In [None]:
from pathlib import Path

import pandas as pd

DATA_PATH = Path("data/expenses-2025.12.csv")
EXPECTED_COLUMNS = [
    "Date",
    "Payee",
    "Amount",
    "Category",
    "Bas-Lux",
    "source"
]

df = pd.read_csv(
    DATA_PATH,
    encoding="utf-8-sig",
    thousands=",",
)
df["Date"] = pd.to_datetime(df["Date"].str.strip(), format="%m/%d/%y")
df.columns = df.columns.str.strip()

missing_columns = sorted(set(EXPECTED_COLUMNS) - set(df.columns))
unexpected_columns = sorted(set(df.columns) - set(EXPECTED_COLUMNS))

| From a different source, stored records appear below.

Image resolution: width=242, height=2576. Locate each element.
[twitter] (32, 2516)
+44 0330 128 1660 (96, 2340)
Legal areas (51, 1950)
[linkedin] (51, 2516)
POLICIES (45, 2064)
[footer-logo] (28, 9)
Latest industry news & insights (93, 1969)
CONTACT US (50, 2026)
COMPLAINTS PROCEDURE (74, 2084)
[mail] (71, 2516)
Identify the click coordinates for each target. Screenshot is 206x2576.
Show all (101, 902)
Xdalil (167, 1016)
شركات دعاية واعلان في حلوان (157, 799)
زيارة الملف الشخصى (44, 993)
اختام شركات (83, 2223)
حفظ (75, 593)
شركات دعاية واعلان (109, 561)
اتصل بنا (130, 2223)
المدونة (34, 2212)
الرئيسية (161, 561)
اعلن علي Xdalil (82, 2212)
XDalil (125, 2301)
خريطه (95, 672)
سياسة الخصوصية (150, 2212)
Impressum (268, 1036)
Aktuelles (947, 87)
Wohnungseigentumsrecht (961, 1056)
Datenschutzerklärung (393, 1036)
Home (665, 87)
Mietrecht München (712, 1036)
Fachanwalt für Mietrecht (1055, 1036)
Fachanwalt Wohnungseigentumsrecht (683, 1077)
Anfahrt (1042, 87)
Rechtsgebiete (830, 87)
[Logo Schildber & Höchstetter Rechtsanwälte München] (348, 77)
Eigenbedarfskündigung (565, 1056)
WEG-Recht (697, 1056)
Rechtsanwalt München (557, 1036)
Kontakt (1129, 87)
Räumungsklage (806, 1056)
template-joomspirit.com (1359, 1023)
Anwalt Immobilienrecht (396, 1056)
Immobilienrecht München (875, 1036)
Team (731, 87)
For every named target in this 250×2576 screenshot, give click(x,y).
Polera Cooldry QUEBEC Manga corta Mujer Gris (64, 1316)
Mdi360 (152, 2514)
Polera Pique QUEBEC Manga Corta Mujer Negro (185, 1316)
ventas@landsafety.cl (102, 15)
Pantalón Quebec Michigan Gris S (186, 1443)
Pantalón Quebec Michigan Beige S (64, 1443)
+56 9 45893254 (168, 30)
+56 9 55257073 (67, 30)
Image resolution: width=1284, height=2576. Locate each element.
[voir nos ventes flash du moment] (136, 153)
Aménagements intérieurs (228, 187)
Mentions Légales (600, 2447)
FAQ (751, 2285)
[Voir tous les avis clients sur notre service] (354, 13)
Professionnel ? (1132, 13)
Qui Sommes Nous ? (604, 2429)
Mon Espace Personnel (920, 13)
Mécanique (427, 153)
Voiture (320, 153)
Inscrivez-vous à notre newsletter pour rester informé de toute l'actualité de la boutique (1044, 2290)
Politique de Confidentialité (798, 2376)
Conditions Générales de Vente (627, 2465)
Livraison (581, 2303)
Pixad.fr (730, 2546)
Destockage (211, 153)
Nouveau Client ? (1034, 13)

if missing_columns or unexpected_columns:
    raise ValueError(
        "Column mismatch detected.\n"
        f"Missing: {missing_columns or 'None'}\n"
        f"Unexpected: {unexpected_columns or 'None'}"
    )

expenses_df = df[~df["Category"]
                 .isin([
                     "Transfer",
                     "Credit Card Payment",
                     "0",
                     "Income, Investment"
                     ])].copy()

In [20]:
import matplotlib.pyplot as plt
from IPython.display import display

monthly_category = (
    expenses_df.assign(month=df["Date"].dt.to_period("M"))
    .groupby(["month", "Category"], dropna=False)["Amount"]
    .sum()
    .unstack(fill_value=0)
    .sort_index()
)

# remove any categories that have less than $100 total expenses in a month
# Using abs() to correctly filter based on the magnitude of expenses
monthly_category = monthly_category.loc[
    :, monthly_category.abs().sum() >= 100
]

In [None]:
import plotly.express as px
from IPython.display import HTML
import pandas as pd

# Build the same dataset used for the Matplotlib stacked bar chart
plotly_data = (
    monthly_category.reset_index()
    .melt(id_vars='month', var_name='Category', value_name='Amount')
)
plotly_data['month'] = plotly_data['month'].astype(str)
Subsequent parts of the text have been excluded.